The fluctuation-dissipation theorem and the autocorrelation function of thermal radiation

A new relatively simple derivation of the fluctuation-dissipation theorem (FDT) is presented. The generalized coordinate of the system is changed by an external force and is expressed by means of causal susceptibility, its Fourier transform – the transfer function, generalized impedance and active resistance. These characteristics describe heat dissipation on the resistor and the result is generalized to the dissipative system which is under the action of macroscopic force. The fluctuation voltage on the resistor is obtained by decomposing the thermal chaotic motion of free charges along the conductor into a Fourier series. The number of standing waves and the average energy of the quantum oscillation state at a fixed temperature give the thermal power of charge transfer.
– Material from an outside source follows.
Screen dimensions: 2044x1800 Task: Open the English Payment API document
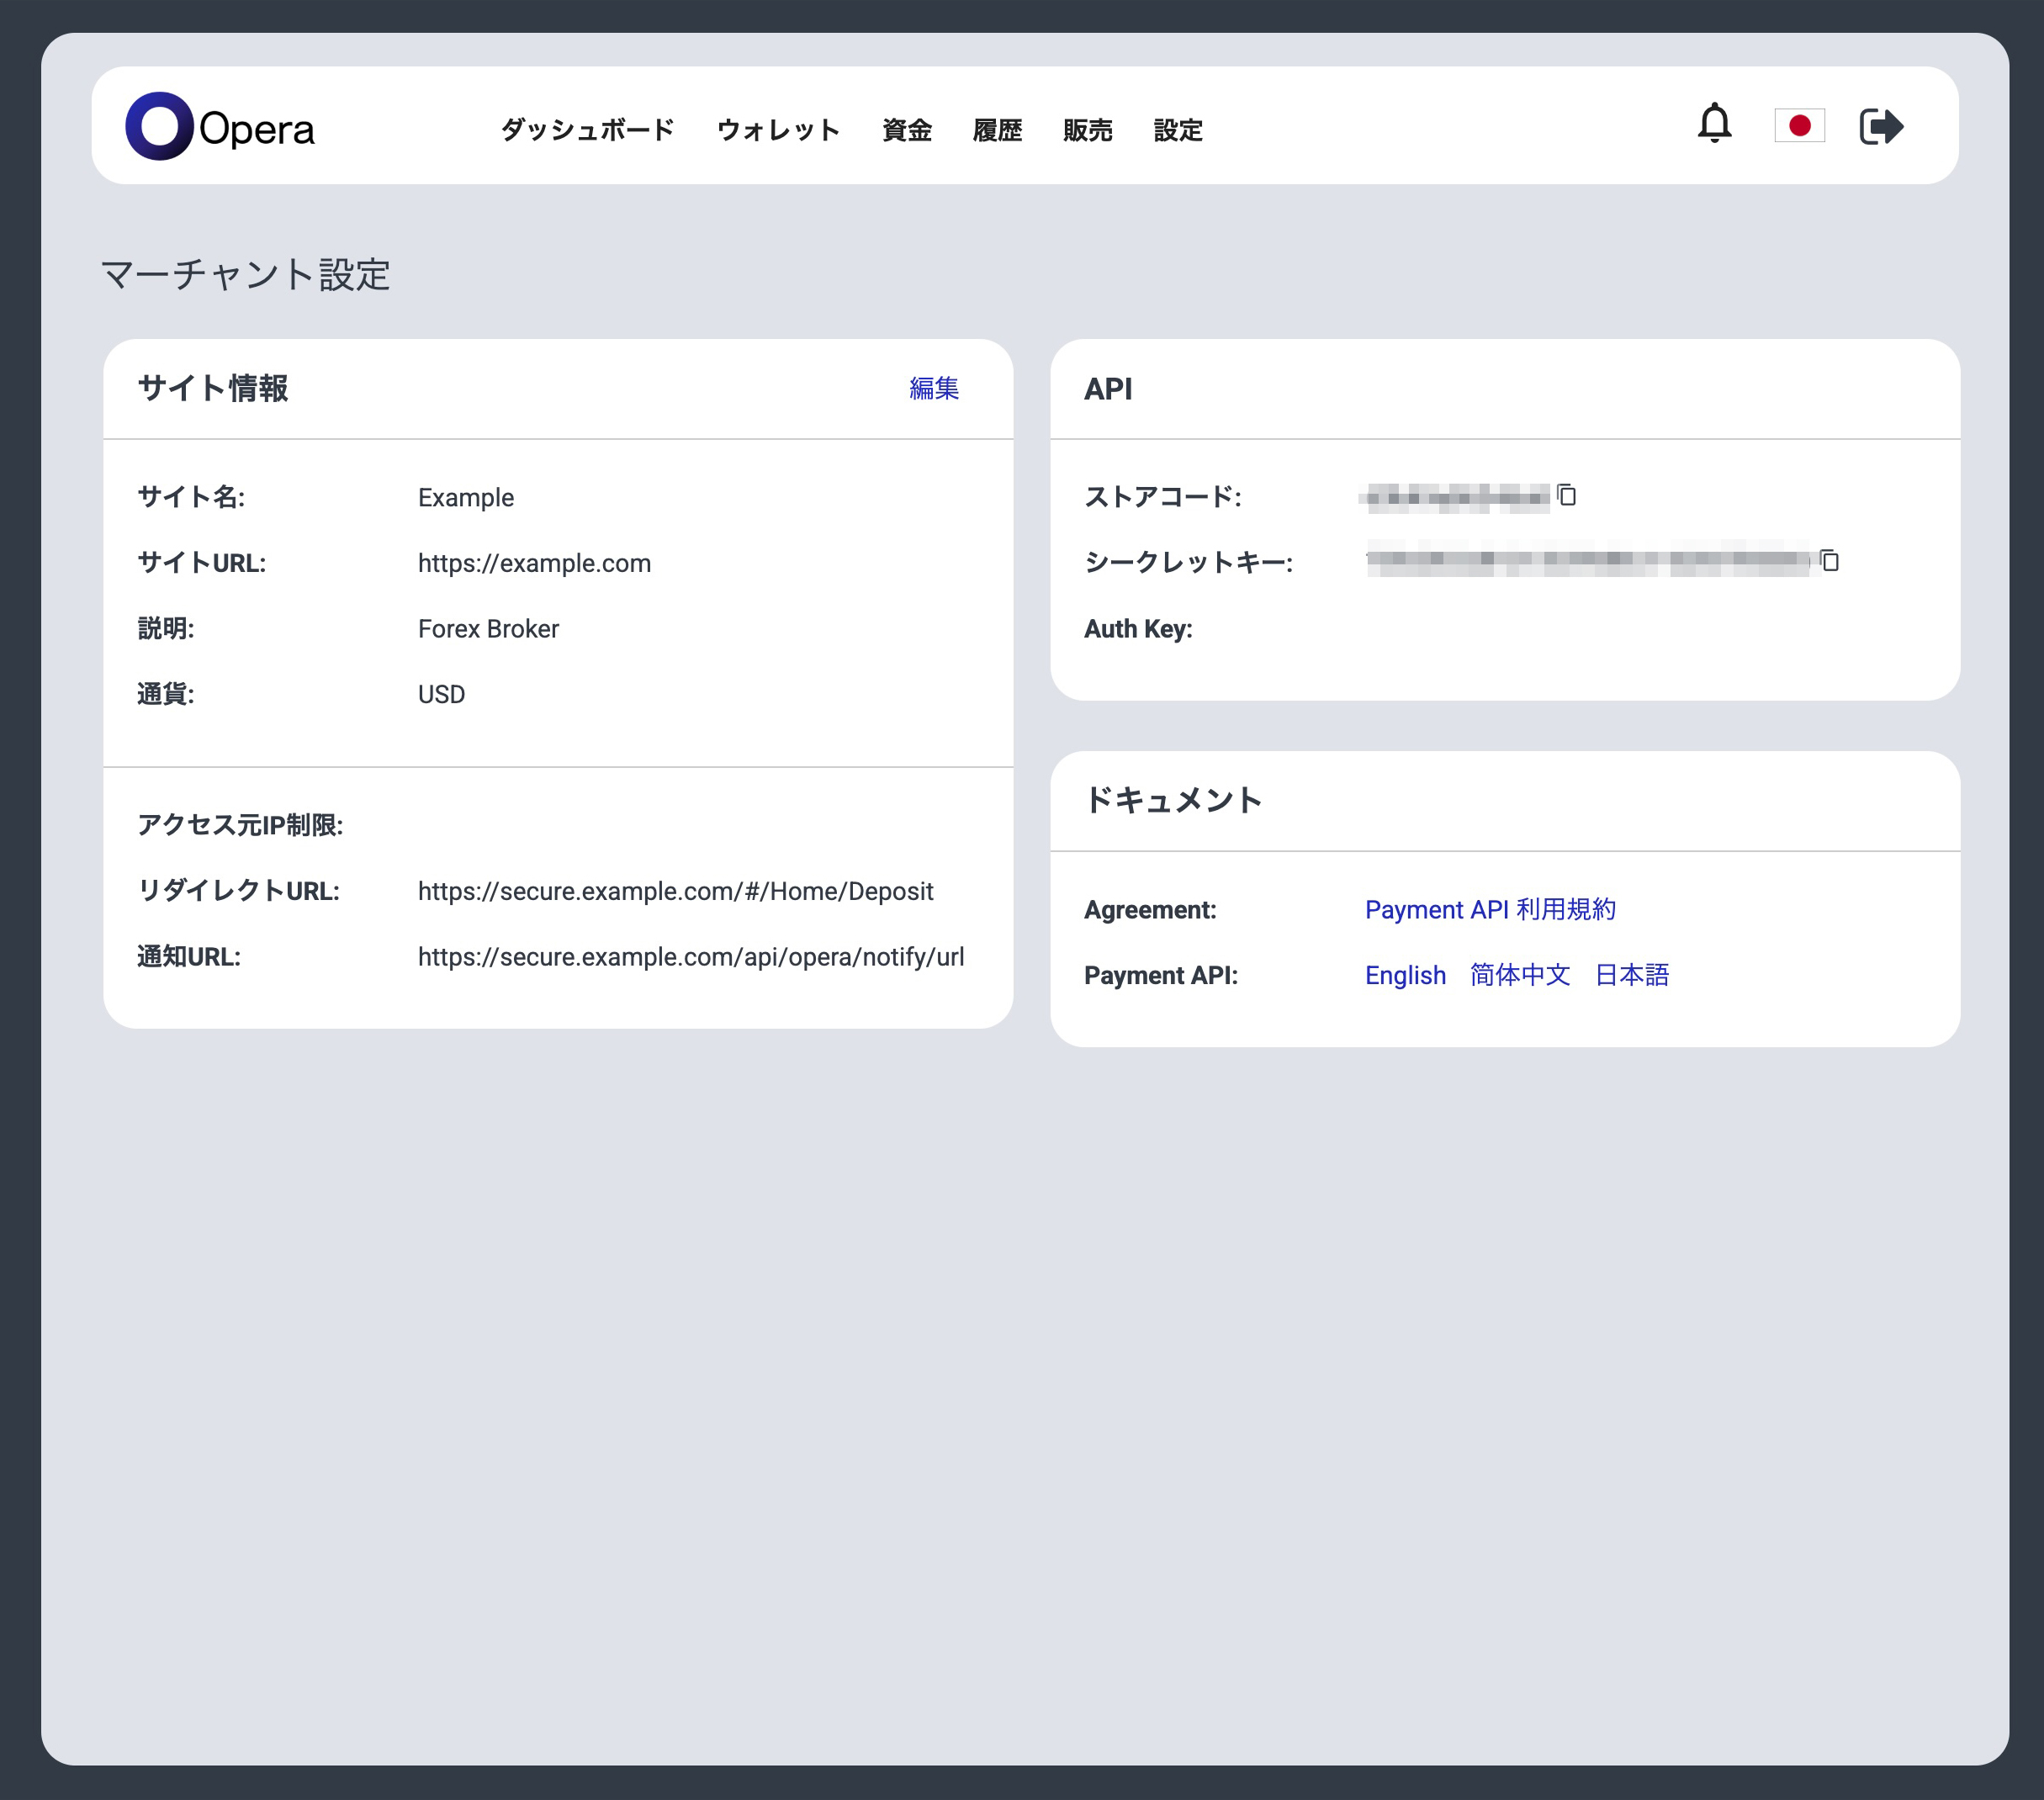(1404, 975)
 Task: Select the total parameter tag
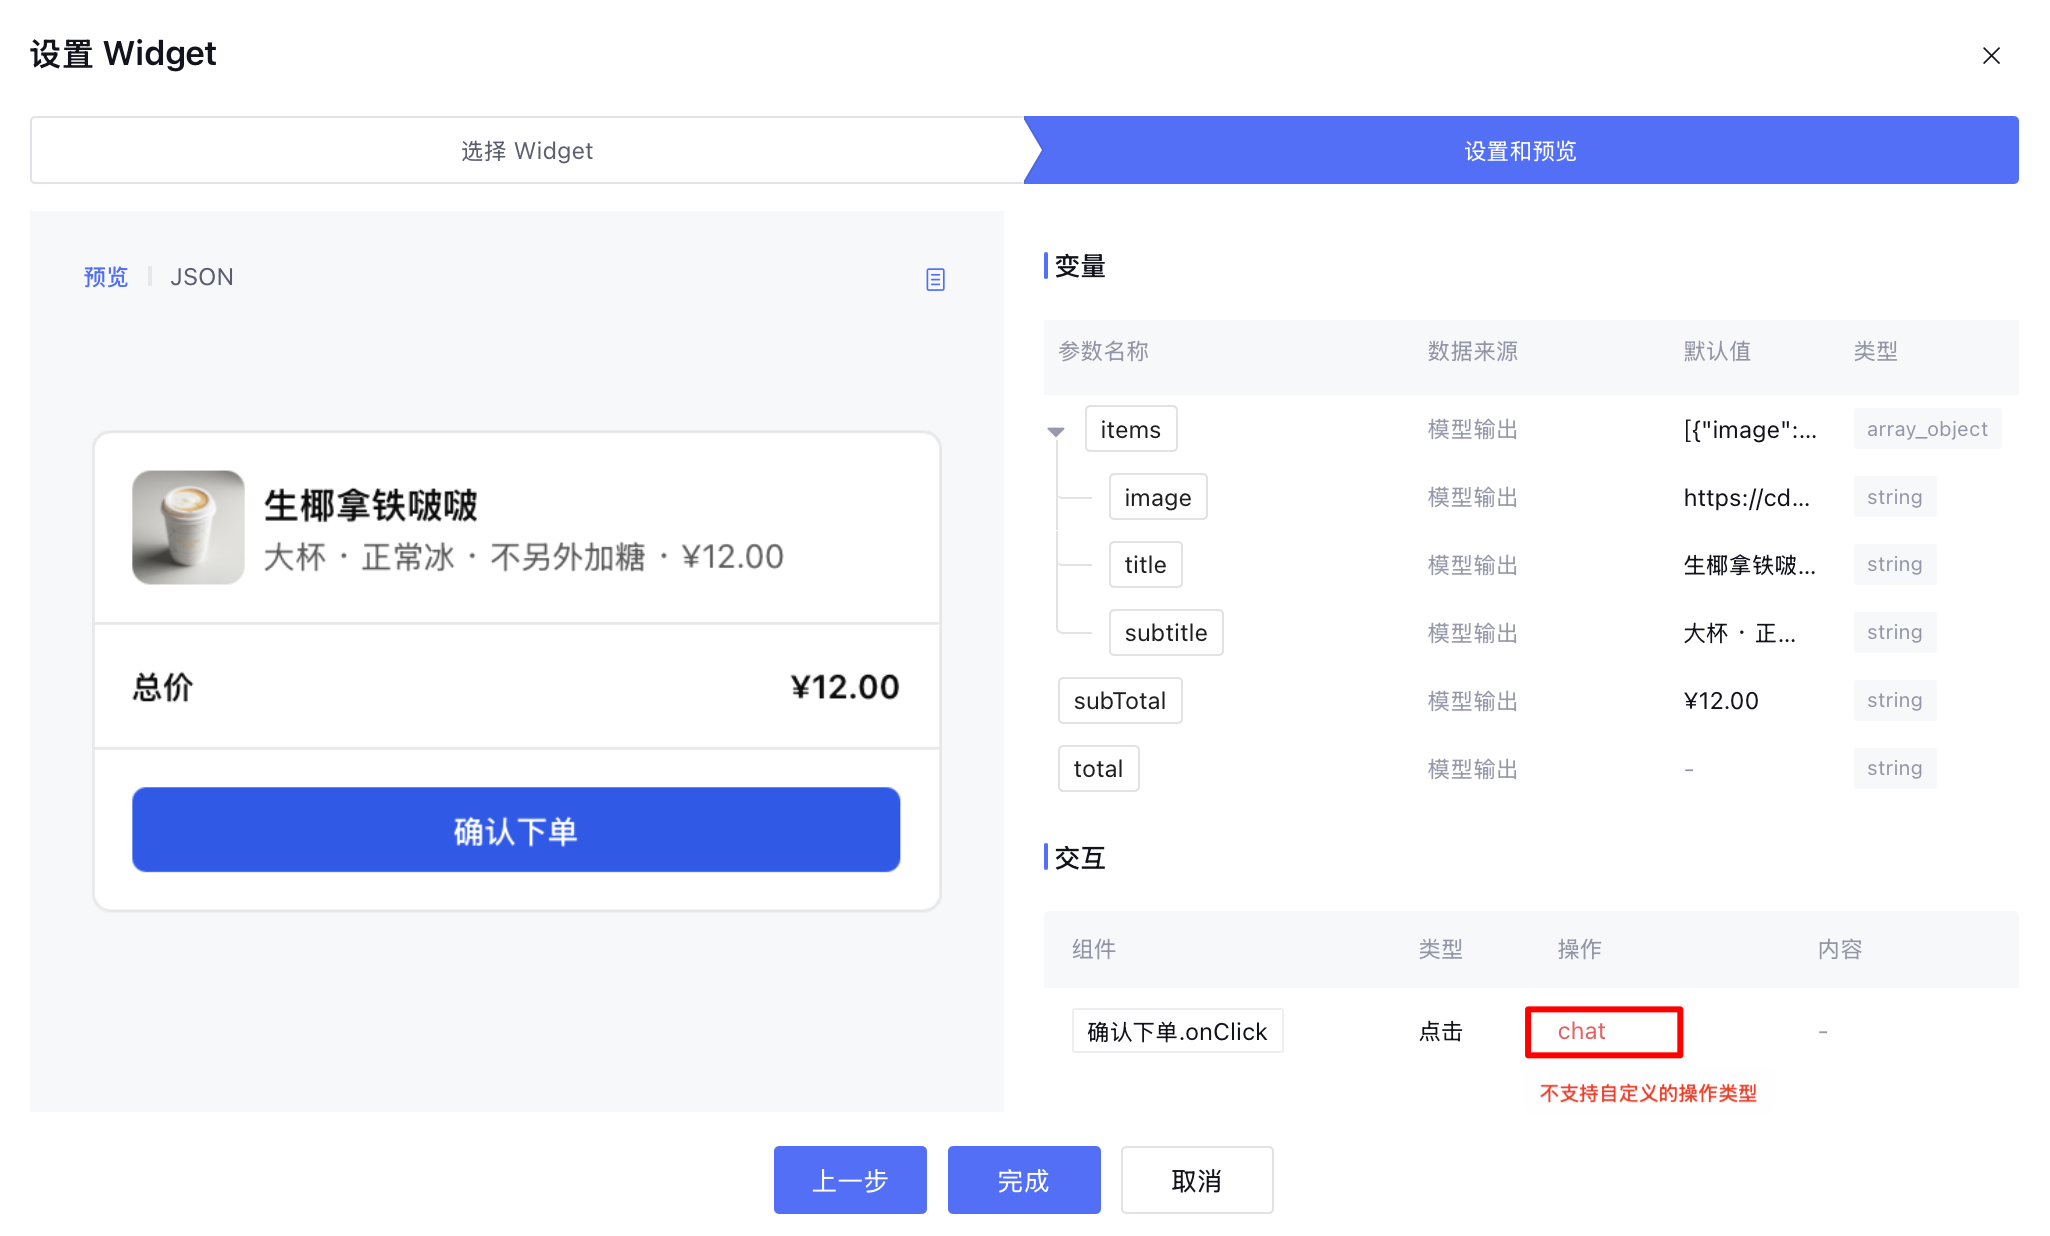click(x=1098, y=768)
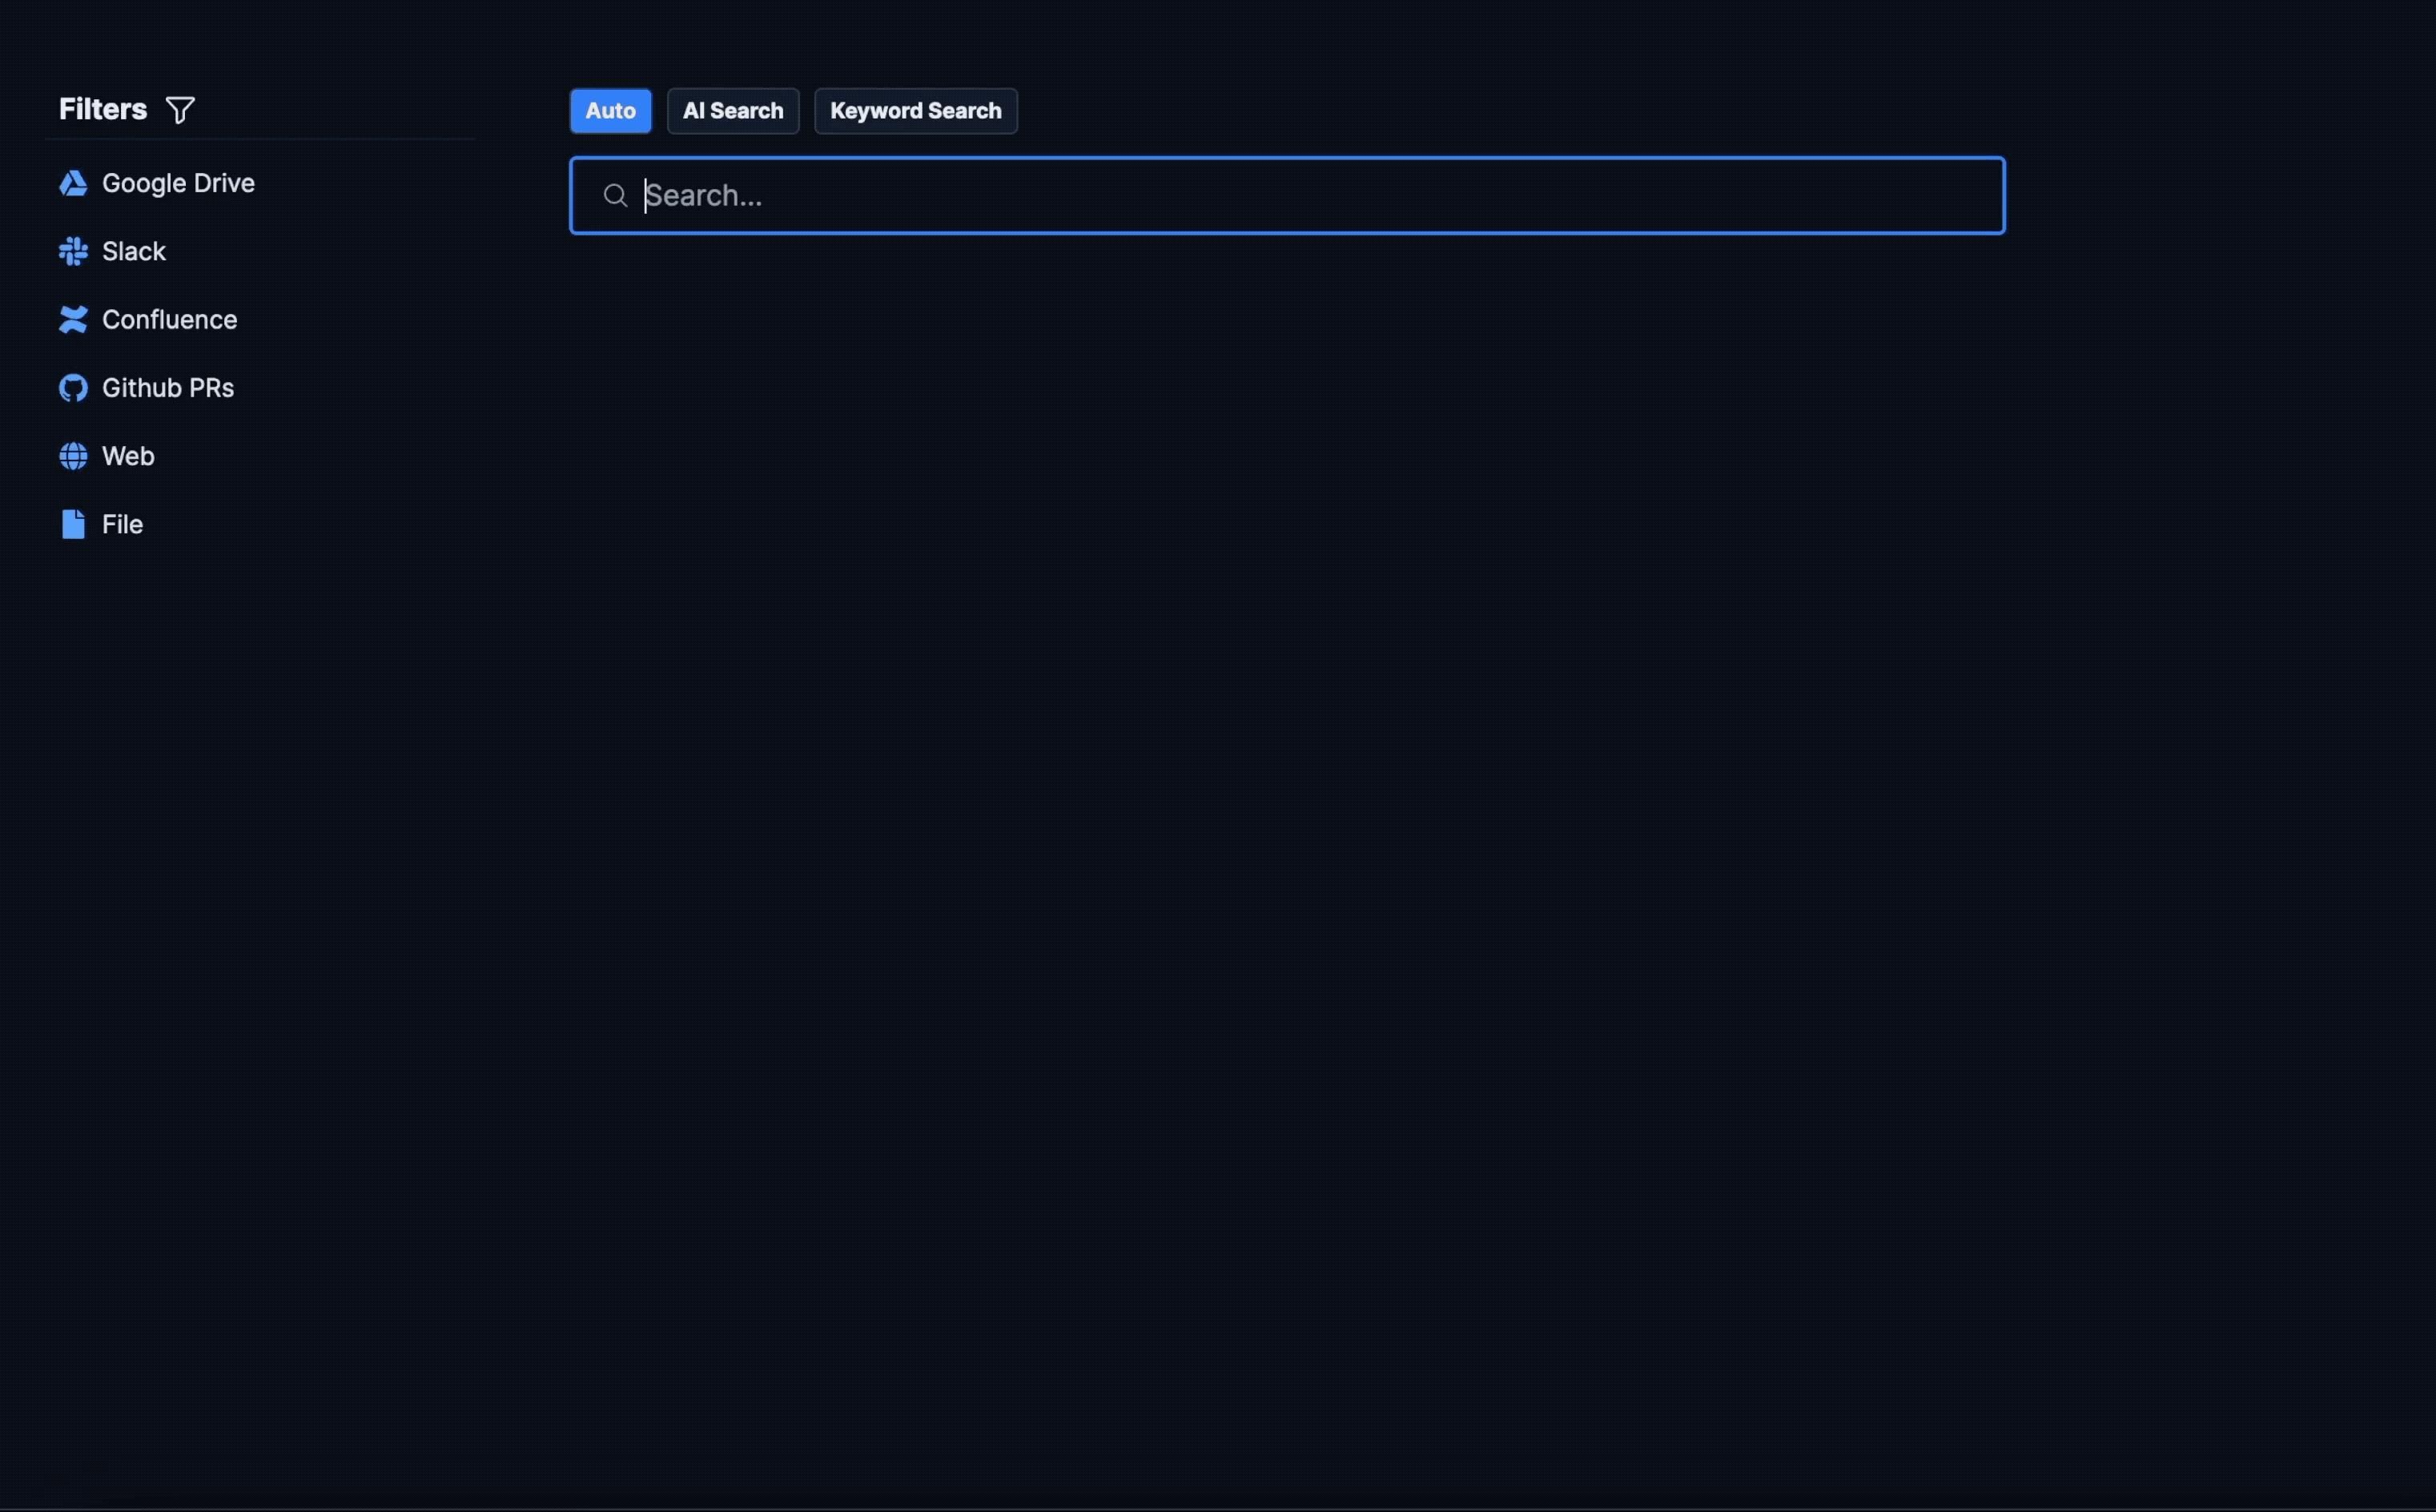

By comparing with the Joule-Lenz law and by generalizing the result to an arbitrary isothermal system, the mean square of the fluctuating force and dispersion of the generalized coordinate caused by the thermal motion are obtained. The autocorrelation functions of the generalized coordinate and the random force, and their spectral densities are expressed through the considered characteristics. The content of FDT is that the power of heat release, the spectral densities of the fluctuating force and the autocorrelation are proportional to the imaginary part of the transfer function of the system. The result is used for thermal radiation in a cavity the walls of which contain electric dipoles excited by thermal motion. The transfer function, the fluctuating force acting on the charge, the dispersion of the electric field strength, time autocorrelation of the electric field strength and its spectral density are obtained. Real and imaginary components, the modulus and phase are found for complex relative autocorrelation of the electric field strength and the coherence time is determined.